In this context, the assessments made and the criteria set out by the Board, also based on ECtHR and Constitutional Court judgments, can be summarized as follows;

  • The need to balance the employee’s right to protection of personal data with the employer’s right to control,
  • Whether the employer has informed employees about the monitoring of communications or the use of the archive,
  • The extent of monitoring and supervision by the employer and the degree of intrusion into the worker’s privacy,
  • Whether part or all of the communication is monitored,
  • Whether the monitoring activity is time-limited,
  • Number of people with access to monitoring results,
  • Whether the employer has legitimate grounds for such monitoring,
  • Whether the worker is provided with adequate safeguards if the employer’s monitoring is intrusive,
  • Whether appropriate and adequate safeguards are in place against abuse of the activity in question,
  • Whether the intended outcome of the monitoring activity can be achieved in a less intrusive way.

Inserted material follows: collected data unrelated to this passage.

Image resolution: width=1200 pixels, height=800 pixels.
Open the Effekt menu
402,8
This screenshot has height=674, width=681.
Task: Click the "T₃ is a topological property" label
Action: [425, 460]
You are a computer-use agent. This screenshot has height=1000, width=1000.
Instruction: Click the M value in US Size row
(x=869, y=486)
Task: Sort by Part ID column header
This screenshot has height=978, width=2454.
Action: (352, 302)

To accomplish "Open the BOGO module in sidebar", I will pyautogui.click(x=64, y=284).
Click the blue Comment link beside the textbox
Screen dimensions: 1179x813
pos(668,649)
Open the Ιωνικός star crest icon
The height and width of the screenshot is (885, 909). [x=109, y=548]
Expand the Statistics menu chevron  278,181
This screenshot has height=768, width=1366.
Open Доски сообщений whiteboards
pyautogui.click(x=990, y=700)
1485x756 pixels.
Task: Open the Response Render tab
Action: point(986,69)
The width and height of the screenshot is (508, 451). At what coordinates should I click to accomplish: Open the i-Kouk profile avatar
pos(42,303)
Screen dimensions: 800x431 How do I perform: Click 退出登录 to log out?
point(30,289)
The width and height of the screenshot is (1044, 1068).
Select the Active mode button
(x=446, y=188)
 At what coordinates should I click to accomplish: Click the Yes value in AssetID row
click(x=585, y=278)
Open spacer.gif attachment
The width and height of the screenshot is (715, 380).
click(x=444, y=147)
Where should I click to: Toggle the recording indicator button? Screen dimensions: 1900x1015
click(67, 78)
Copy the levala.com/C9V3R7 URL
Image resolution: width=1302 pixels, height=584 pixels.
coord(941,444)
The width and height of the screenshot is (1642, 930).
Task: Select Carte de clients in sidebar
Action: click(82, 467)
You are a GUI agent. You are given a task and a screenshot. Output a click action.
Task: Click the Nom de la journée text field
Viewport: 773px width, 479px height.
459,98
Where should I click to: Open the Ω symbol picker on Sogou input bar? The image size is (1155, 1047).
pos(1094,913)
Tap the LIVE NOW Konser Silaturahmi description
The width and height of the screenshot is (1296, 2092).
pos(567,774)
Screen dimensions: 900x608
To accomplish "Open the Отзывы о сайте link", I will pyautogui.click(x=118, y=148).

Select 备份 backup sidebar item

In light of these principles, it is possible to monitor the communication of employees through their corporate e-mail addresses and to allocate the contents of the corporate e-mail accounts of employees who leave their jobs to another employee in terms of KVKK. However, the following conditions must be fulfilled;

  1. Employees must be informed that their e-mail addresses should only be used for business purposes.
  2. Employees must be clearly and in detail informed that the content of their e-mail addresses may be monitored by the company or may be allocated to another employee after the person leaves the job, and the obligation to disclose must be fulfilled.
  3. It should be determined for how long the content in the e-mail addresses of the employees will be allocated to another employee.
  4. How the content in the e-mail addresses of the employees will be destroyed at the end of the specified period must be determined and the employees must be informed about this issue.
  5. It should be determined by whom or by whom the relevant e-mail contents can be seen.
  6. A policy on the control of e-mail contents and their allocation to another employee should be prepared, or this issue should be included in the company’s Personal Data Protection Policy.
  7. A commitment letter regarding the protection of personal data and confidentiality should be signed by the employees to whom the contents of the e-mail address of the departing employee will be allocated.
  8. If the e-mail contents are kept on a server located abroad, necessary actions should be taken to transfer personal data abroad.

5. CONCLUSION

  • Allocating the content of the corporate e-mail addresses of employees who leave their jobs to a new or already employed employee is appropriate in terms of KVKK.
  • However, for this activity to comply with the KVKK, certain conditions must be fulfilled.
  • It is very important to determine the boundaries of this activity and to put the process into a procedure. Employees must be informed about this situation and the requirement for employees to use their e-mail accounts only for work purposes.
  • The monitoring and use activity must be limited to a period and the relevant data must be destroyed at the end of this period.